### TASK DETAILS
Would you please return the lines of the entries below starting at the line that has "Utilisation of n-acetyl-β-d-glucosaminidase/creatinine" and ending at the line that has "Redakčná rada (14, 353)", both included, exactly as they are?

### DATA EXCERPTS

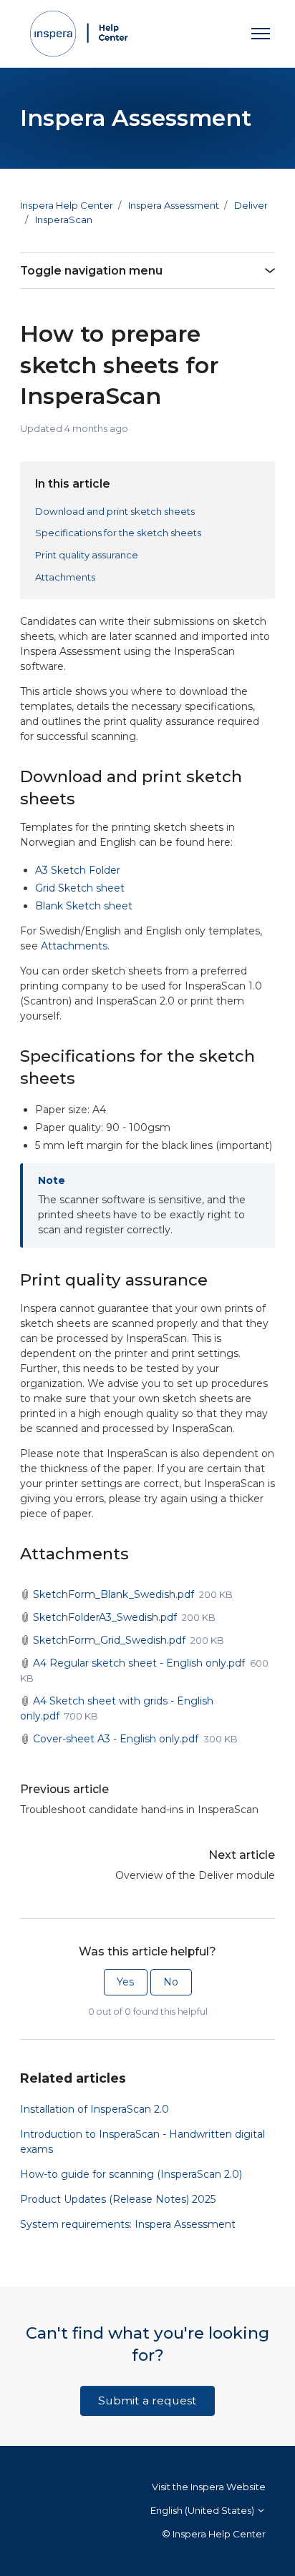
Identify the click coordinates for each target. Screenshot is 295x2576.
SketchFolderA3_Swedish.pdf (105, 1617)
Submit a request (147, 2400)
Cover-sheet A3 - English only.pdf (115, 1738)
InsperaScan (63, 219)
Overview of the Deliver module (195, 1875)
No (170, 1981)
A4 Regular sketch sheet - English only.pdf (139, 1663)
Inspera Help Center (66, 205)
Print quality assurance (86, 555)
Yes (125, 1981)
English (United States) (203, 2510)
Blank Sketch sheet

---

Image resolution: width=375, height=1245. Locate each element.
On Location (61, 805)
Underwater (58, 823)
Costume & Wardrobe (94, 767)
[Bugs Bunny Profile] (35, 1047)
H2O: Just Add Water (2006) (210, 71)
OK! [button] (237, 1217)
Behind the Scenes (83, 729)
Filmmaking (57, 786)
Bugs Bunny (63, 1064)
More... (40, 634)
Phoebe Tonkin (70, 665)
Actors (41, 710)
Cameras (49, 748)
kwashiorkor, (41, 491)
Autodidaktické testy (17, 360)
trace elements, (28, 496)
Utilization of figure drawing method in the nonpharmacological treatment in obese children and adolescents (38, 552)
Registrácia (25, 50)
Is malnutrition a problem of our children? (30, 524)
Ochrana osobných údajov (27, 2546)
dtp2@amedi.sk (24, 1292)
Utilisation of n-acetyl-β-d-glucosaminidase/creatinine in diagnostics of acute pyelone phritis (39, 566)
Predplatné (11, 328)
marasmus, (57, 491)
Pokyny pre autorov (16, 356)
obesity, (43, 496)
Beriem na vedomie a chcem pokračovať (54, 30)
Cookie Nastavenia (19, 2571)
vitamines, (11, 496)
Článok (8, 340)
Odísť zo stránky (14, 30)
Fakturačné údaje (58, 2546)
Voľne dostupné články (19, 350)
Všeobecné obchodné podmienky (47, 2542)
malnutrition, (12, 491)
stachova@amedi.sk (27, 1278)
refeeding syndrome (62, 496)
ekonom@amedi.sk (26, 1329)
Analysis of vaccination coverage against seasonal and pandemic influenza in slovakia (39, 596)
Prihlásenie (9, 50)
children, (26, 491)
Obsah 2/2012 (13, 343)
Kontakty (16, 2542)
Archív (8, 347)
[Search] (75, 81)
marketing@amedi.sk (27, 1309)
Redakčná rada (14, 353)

### THE COMPLETED TASK
Utilisation of n-acetyl-β-d-glucosaminidase/creatinine in diagnostics of acute pyelone phritis (39, 566)
Predplatné (11, 328)
marasmus, (57, 491)
Pokyny pre autorov (16, 356)
obesity, (43, 496)
Beriem na vedomie a chcem pokračovať (54, 30)
Cookie Nastavenia (19, 2571)
vitamines, (11, 496)
Článok (8, 340)
Odísť zo stránky (14, 30)
Fakturačné údaje (58, 2546)
Voľne dostupné články (19, 350)
Všeobecné obchodné podmienky (47, 2542)
malnutrition, (12, 491)
stachova@amedi.sk (27, 1278)
refeeding syndrome (62, 496)
ekonom@amedi.sk (26, 1329)
Analysis of vaccination coverage against seasonal and pandemic influenza in slovakia (39, 596)
Prihlásenie (9, 50)
children, (26, 491)
Obsah 2/2012 (13, 343)
Kontakty (16, 2542)
Archív (8, 347)
[Search] (75, 81)
marketing@amedi.sk (27, 1309)
Redakčná rada (14, 353)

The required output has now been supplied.